▶ [EXERCISE BRIEF]: Among the lines below, keep only those from the one containing "Task: Click the" through the one containing "The image size is (1280, 720).", and reproduce them exactly.

▶ [DATA FOR THIS EXERCISE]:
▬▬▬▬▬▬▬▬▬▬
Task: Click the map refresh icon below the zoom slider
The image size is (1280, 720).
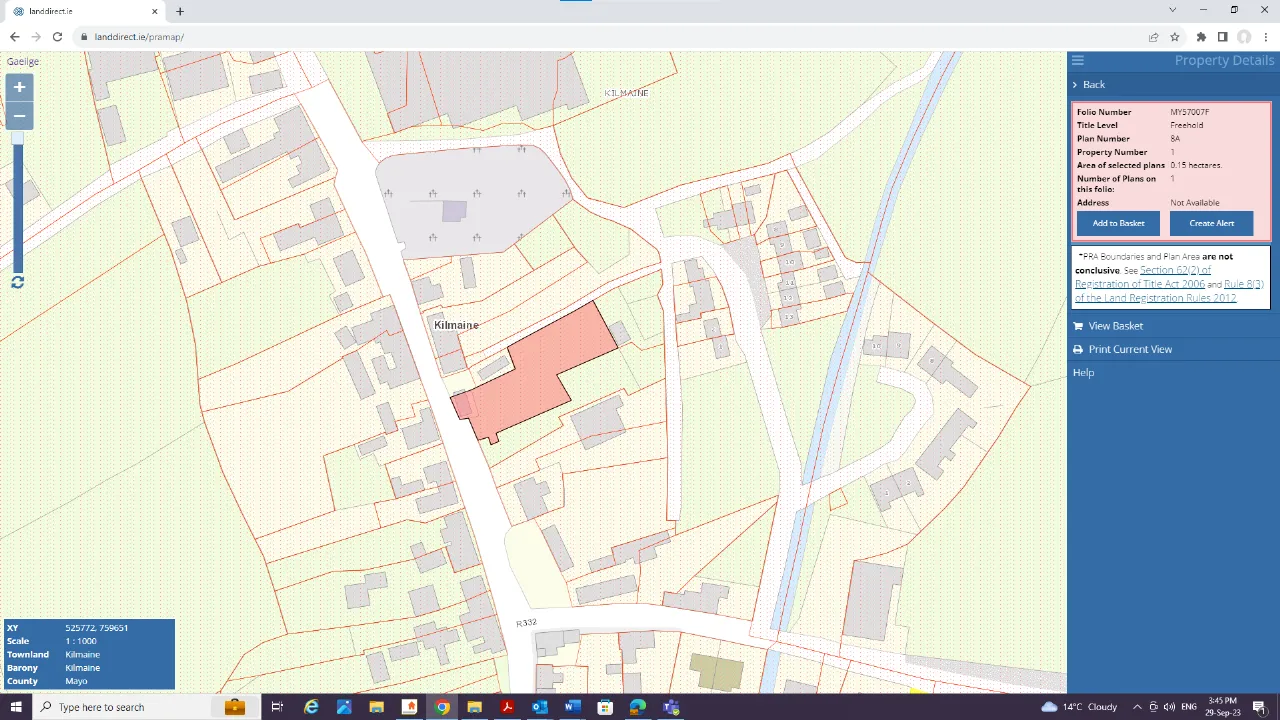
▬▬▬▬▬▬▬▬▬▬
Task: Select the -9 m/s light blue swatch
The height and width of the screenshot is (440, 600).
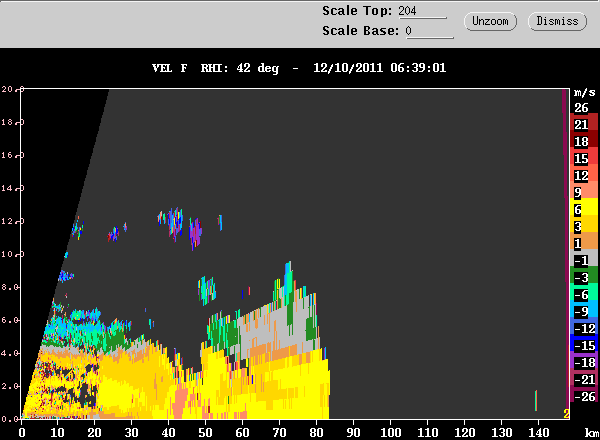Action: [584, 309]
▬▬▬▬▬▬▬▬▬▬
▶ [TASK RESPONSE]:
Task: Click the map refresh icon below the zoom slider
The image size is (1280, 720).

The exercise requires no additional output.